Paperwork Reduction Act of 1995
This action does not impose a new collection of information
requirement under the Paperwork Reduction Act of 1995. 44 U.S.C. 3501-
3521.
Regulatory Flexibility Act
The Administrator, in accordance with the Regulatory Flexibility
Act, 5 U.S.C. 601-612, has reviewed this final rule, and by approving
it, certifies that it will not have a significant economic impact on a
substantial number of small entities.
DEA is placing the substance methiopropamine (chemical name: N-
methyl-1-(thiophen-2-yl)propan-2-amine), including its salts, isomers,
and salts of isomers, in schedule I of the CSA. This action is being
taken to enable the United States to meet its obligations under the
1971 Convention on Psychotropic Substances. This action imposes the
regulatory controls and administrative, civil, and criminal sanctions
applicable to schedule I controlled substances on persons who handle
(manufacture, distribute, reverse distribute, import, export, engage in
research, conduct instructional activities or chemical analysis with,
or possess), or propose to handle methiopropamine.
According to HHS, methiopropamine has a high potential for abuse,
has no currently accepted medical use in treatment in the United
States, and lacks accepted safety for use under medical supervision.

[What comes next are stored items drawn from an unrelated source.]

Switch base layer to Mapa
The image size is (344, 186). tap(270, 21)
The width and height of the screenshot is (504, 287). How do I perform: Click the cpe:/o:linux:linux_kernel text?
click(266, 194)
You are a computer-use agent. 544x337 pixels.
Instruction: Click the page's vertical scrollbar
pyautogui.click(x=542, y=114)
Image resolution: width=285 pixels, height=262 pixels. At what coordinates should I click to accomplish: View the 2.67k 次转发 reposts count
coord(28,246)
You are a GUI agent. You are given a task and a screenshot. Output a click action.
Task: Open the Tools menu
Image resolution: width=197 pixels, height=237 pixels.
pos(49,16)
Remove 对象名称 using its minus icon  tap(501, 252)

DEA's research confirms that there is no legitimate commercial market
for methiopropamine in the United States. Therefore, DEA estimates that
no United States entity currently handles methiopropamine and does not
expect any United States entity to handle methiopropamine in the
foreseeable future. DEA concludes that no legitimate United States
entity would be affected by this rule. As such, this rule will not have
a significant effect on a substantial number of small entities.
Unfunded Mandates Reform Act of 1995
On the basis of information contained in the ``Regulatory
Flexibility Act'' section above, DEA has determined pursuant to the
Unfunded Mandates Reform Act (UMRA) of 1995 (2 U.S.C. 1501 et seq.)

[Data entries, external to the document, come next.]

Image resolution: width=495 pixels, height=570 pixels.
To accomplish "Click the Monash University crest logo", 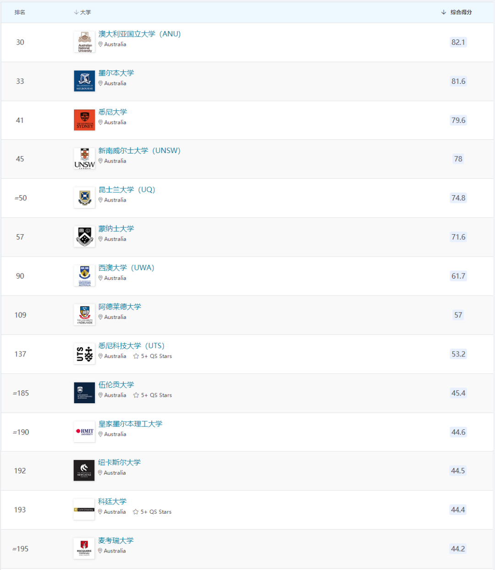I will coord(84,237).
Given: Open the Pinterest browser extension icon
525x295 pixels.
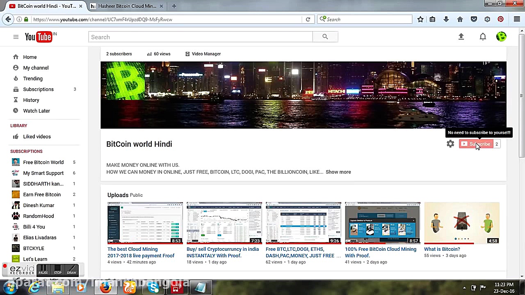Looking at the screenshot, I should point(500,19).
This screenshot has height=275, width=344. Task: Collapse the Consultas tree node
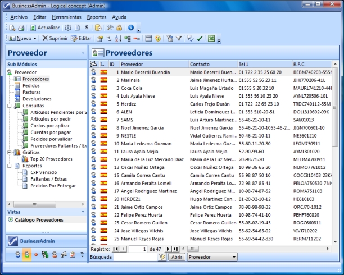pos(10,105)
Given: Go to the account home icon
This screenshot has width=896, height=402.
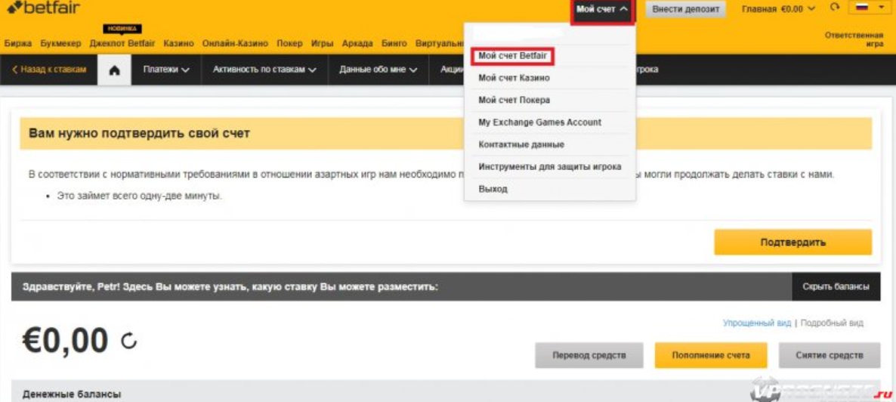Looking at the screenshot, I should [x=115, y=70].
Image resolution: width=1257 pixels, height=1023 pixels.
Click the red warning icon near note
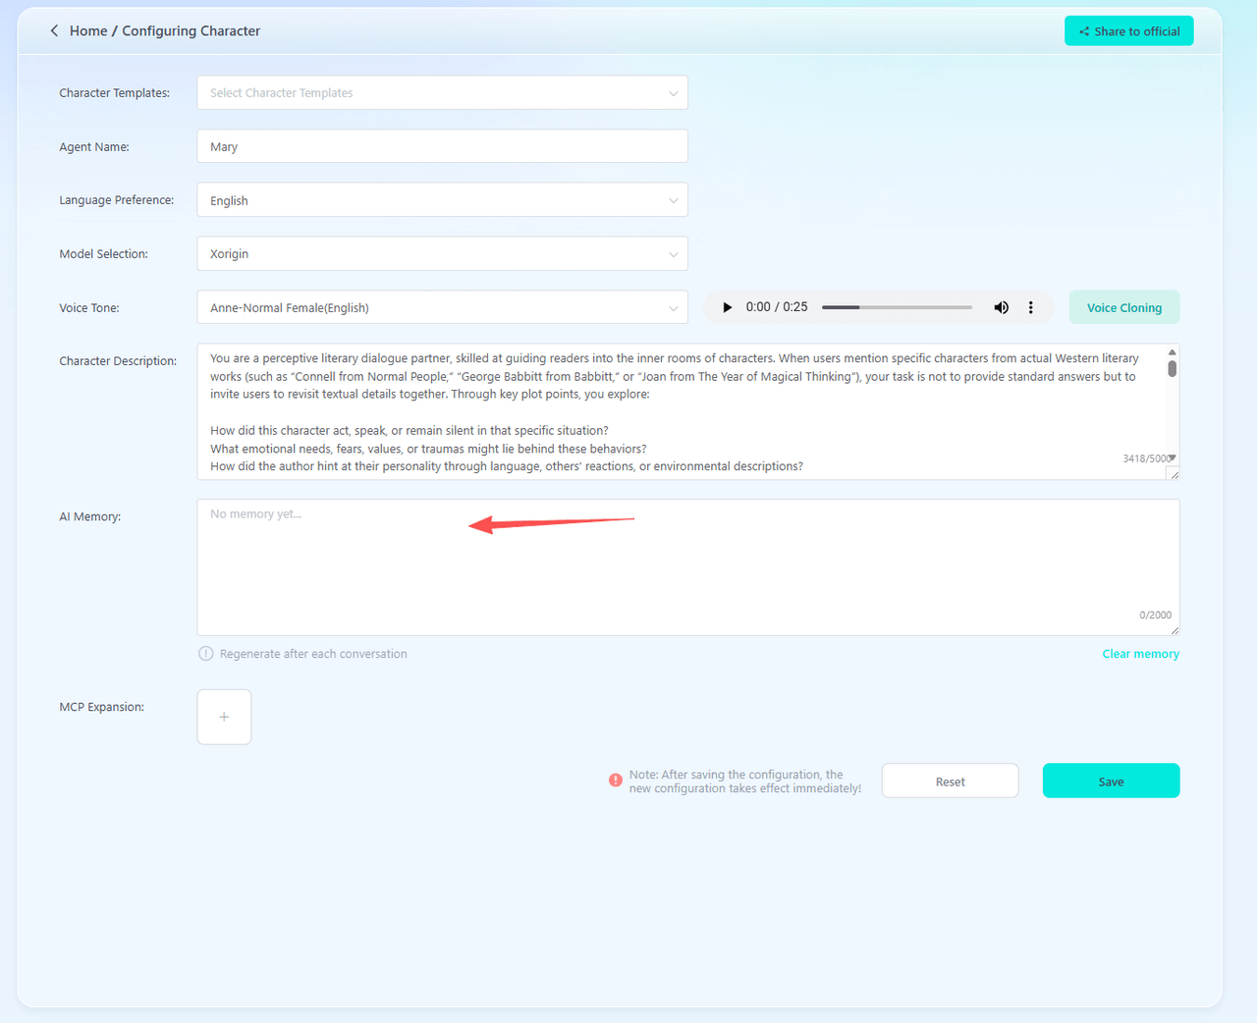click(616, 781)
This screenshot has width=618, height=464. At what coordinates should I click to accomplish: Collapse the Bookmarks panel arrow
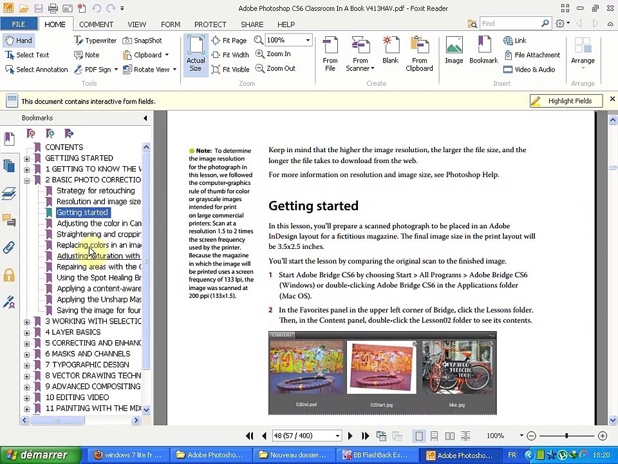pyautogui.click(x=145, y=118)
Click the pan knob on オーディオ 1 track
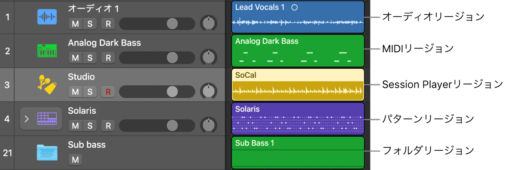 click(208, 24)
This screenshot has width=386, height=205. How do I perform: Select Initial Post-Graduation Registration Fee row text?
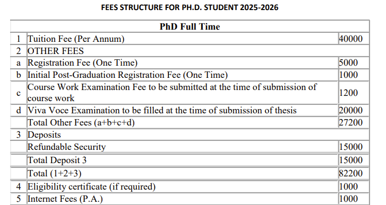pos(128,75)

that this final rule would not result in any Federal mandate that may
result ``in the expenditure by State, local, and tribal governments, in
the aggregate, or by the private sector, of $100,000,000 or more
(adjusted annually for inflation) in any 1 year * * * .'' Therefore,
neither a Small Government Agency Plan nor any other action is required
under UMRA of 1995.
Congressional Review Act
This rule is not a major rule as defined by the Congressional
Review Act (CRA), 5 U.S.C. 804. However, pursuant to the CRA, DEA is
submitting
[[Page 75473]]
a copy of the final rule to the Government Accountability Office, the
House, and the Senate.
List of Subjects in 21 CFR Part 1308
Administrative practice and procedure, Drug traffic control,
Reporting and recordkeeping requirements.

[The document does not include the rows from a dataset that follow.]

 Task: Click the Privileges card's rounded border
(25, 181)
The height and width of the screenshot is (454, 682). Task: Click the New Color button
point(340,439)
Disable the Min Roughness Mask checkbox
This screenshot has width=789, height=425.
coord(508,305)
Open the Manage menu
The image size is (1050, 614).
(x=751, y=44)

For the reasons set out above, 21 CFR part 1308 is amended as
follows:
PART 1308--SCHEDULES OF CONTROLLED SUBSTANCES
0
1. The authority citation for 21 CFR part 1308 continues to read as
follows:
Authority: 21 U.S.C. 811, 812, 871(b), 956(b), unless otherwise
noted.
0
2. Amend Sec. 1308.11 by:
0
a. Redesignating paragraphs (f)(9) through (11) as (f)(10) through
(12); and
0
b. Adding a new paragraph (f)(9).
The addition reads as follows:
Sec. 1308.11 Schedule I.
* * * * *
(f) * * *
(9) Methiopropamine (N-methyl-1-(thiophen-2-yl)propan-2-amine).. 1478
* * * * *
Signing Authority
This document of the Drug Enforcement Administration was signed on
November 14, 2022, by Administrator Anne Milgram. That document with
the original signature and date is maintained by DEA. For
administrative purposes only, and in compliance with requirements of
the Office of the Federal Register, the undersigned DEA Federal
Register Liaison Officer has been authorized to sign and submit the
document in electronic format for publication, as an official document
of DEA. This administrative process in no way alters the legal effect
of this document upon publication in the Federal Register.
Scott Brinks,
Federal Register Liaison Officer, Drug Enforcement Administration.